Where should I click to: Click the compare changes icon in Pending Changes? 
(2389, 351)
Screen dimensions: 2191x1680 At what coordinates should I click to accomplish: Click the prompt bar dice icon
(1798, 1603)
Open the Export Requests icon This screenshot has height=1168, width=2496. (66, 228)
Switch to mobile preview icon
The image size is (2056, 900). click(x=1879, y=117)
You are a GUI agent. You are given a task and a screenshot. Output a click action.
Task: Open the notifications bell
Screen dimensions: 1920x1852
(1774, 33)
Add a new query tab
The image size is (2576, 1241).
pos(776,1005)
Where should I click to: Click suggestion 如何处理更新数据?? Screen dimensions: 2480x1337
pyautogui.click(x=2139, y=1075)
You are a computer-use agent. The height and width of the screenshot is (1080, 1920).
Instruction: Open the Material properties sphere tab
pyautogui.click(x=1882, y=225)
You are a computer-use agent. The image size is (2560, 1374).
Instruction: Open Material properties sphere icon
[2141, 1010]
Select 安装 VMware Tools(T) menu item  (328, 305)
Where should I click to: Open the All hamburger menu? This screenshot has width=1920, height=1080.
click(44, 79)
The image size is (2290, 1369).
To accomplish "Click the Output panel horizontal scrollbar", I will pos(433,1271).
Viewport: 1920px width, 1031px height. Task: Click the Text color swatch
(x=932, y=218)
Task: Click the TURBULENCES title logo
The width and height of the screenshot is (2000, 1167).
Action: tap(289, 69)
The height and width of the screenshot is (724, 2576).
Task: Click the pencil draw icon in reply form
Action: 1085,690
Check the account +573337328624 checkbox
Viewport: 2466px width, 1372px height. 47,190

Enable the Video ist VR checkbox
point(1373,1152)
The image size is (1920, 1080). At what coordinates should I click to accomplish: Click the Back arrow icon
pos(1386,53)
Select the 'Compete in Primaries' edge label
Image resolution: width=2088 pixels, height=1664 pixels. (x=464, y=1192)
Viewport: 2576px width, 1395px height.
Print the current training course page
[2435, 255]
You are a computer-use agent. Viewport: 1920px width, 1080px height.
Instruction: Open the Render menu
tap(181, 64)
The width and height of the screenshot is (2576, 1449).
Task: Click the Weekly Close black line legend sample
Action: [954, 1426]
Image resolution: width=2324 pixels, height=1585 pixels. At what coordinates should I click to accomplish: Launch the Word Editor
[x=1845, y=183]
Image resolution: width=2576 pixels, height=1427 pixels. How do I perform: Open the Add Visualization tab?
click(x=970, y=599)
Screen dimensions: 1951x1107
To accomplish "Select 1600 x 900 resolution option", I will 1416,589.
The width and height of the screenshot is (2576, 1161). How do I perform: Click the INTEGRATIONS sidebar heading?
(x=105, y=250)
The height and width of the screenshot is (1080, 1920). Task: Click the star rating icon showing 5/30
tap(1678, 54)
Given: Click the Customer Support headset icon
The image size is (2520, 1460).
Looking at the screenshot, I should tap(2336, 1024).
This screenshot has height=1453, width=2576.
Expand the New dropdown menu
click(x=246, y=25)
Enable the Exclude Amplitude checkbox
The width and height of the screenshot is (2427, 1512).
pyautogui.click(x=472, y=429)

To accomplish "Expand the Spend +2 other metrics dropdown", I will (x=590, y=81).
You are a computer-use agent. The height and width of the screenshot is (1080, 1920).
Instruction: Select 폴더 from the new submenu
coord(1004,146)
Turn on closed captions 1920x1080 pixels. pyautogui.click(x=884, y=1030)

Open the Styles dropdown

__EXERCISE GOAL__: Once you have located every line with the word "will" in the material above, list those lines.

__RESULT FOR THIS TASK__:
To accomplish "Click the Output panel horizontal scrollbar", I will pos(433,1271).
To accomplish "Select 1600 x 900 resolution option", I will 1416,589.
To accomplish "Expand the Spend +2 other metrics dropdown", I will (x=590, y=81).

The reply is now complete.